▸ Exercise description
Take the lines below from the one with "This screenshot has height=1958, width=900." through the one with "the Japan flag" and print only them, exactly. Don't print the pictures.

▸ Task data
=======
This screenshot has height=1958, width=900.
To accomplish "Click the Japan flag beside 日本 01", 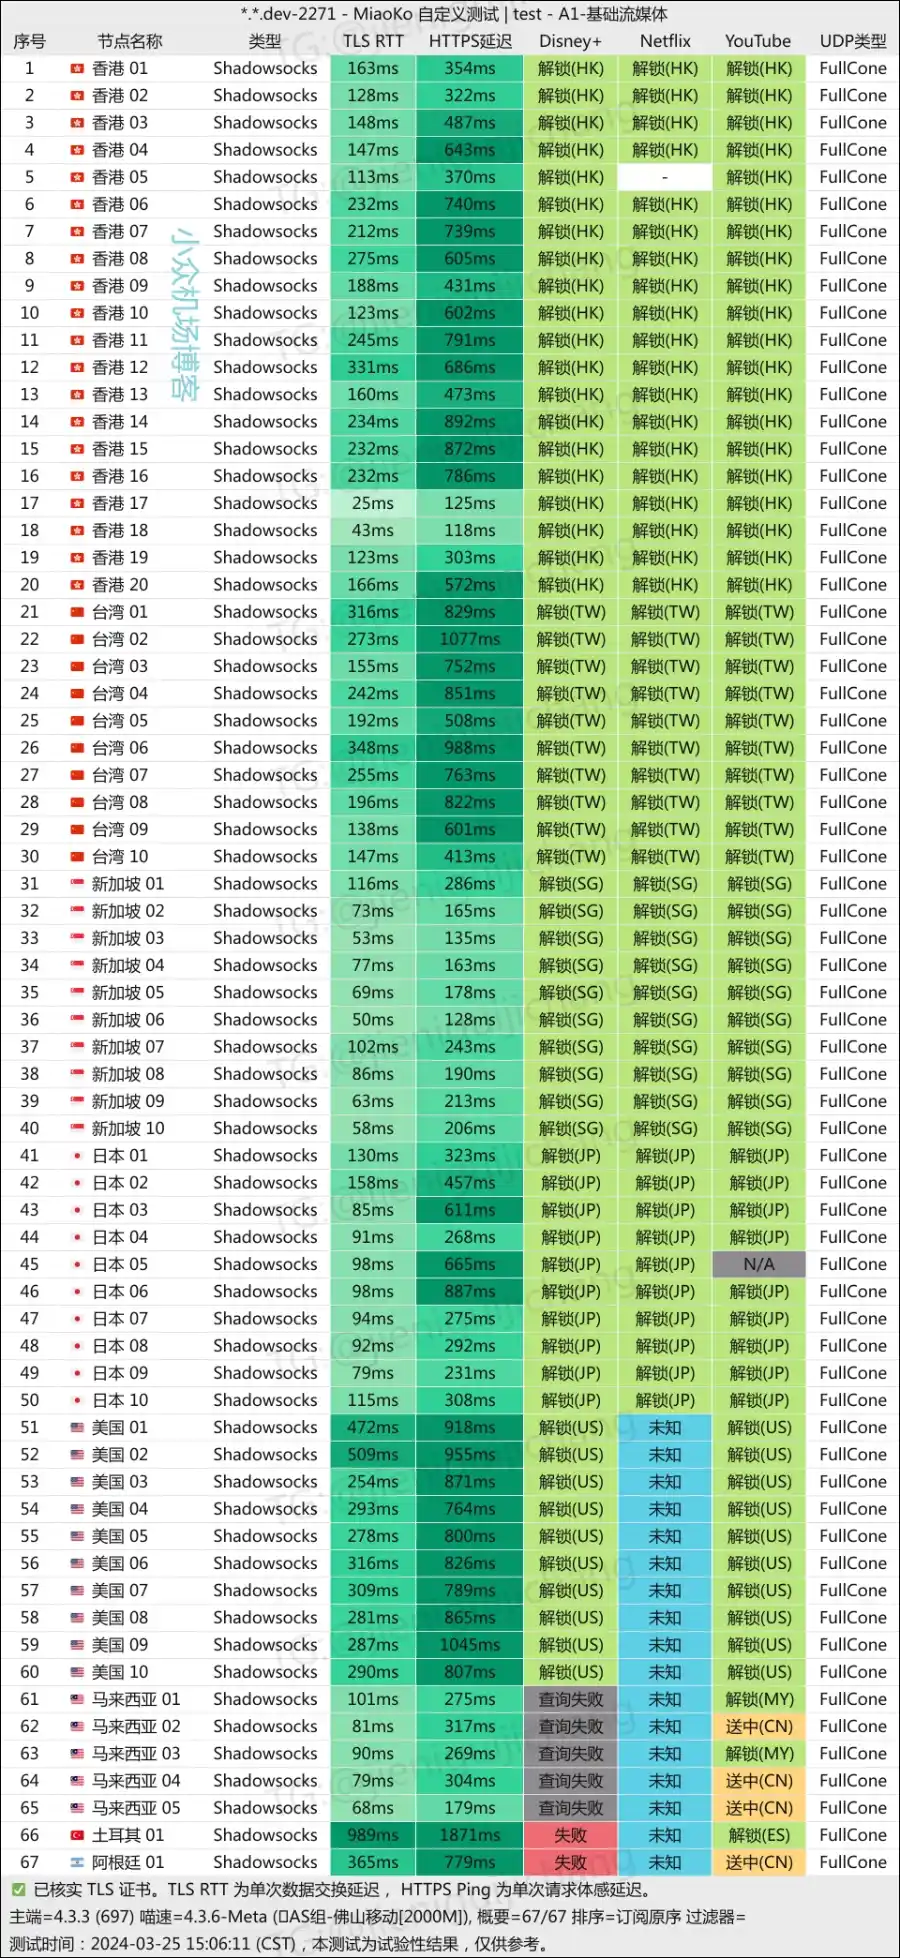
=======
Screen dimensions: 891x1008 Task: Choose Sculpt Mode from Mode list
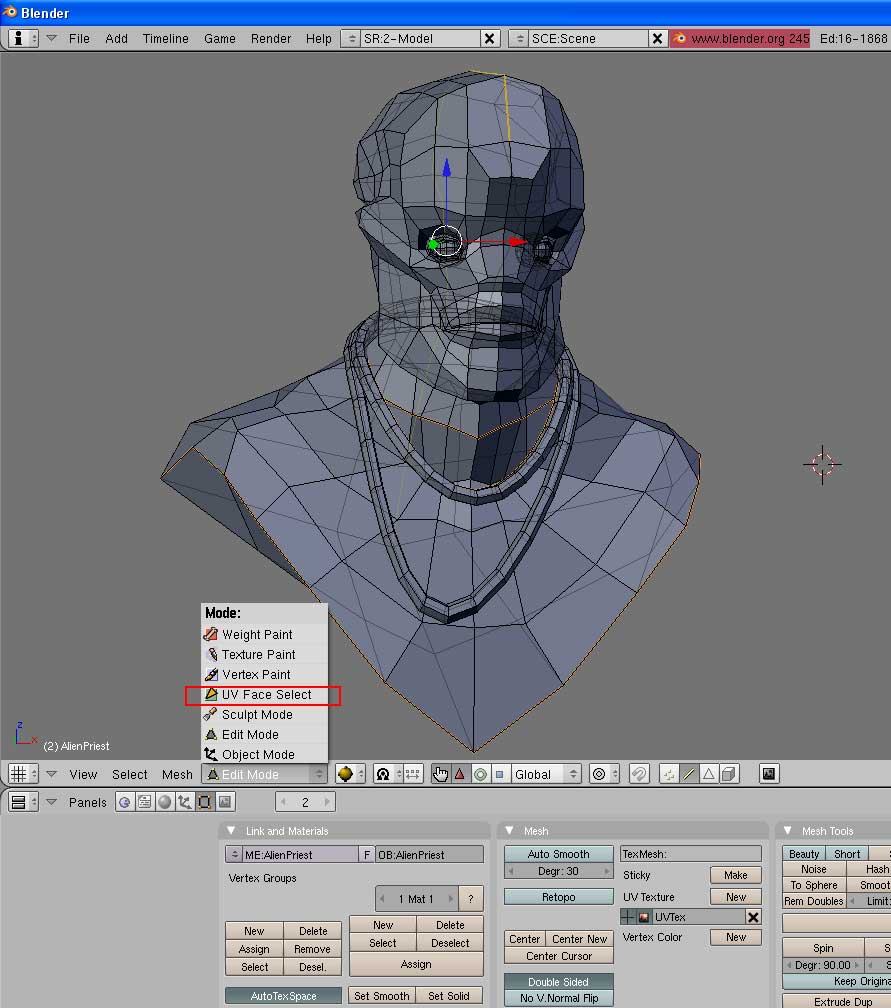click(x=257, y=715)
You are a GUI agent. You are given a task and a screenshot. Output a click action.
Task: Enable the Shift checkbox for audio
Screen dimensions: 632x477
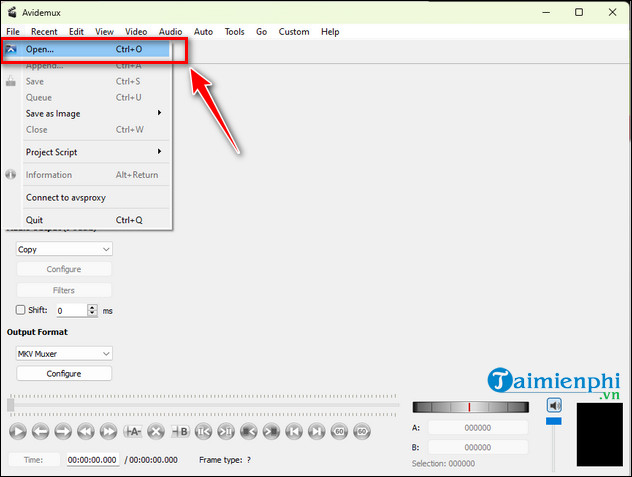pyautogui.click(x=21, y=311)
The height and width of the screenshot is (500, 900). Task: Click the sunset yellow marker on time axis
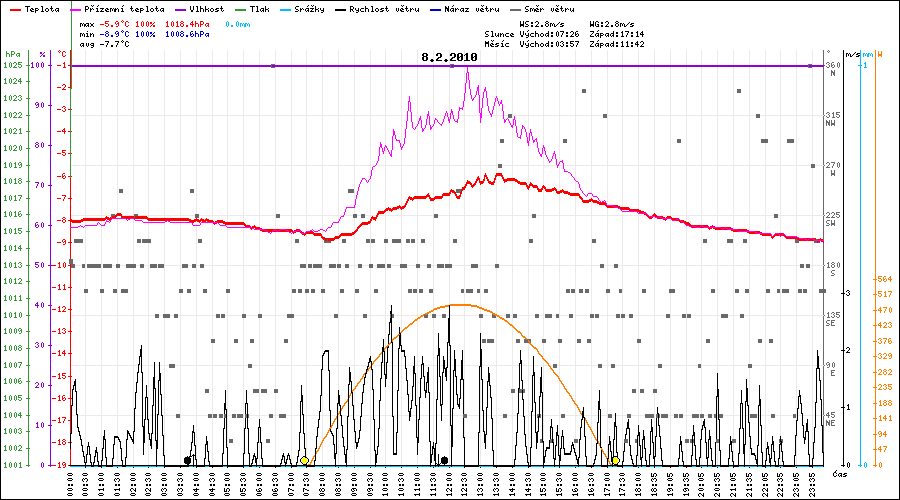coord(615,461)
=======
▸ Written answer
This screenshot has height=1958, width=900.
To accomplish "Click the Japan flag beside 日本 01", 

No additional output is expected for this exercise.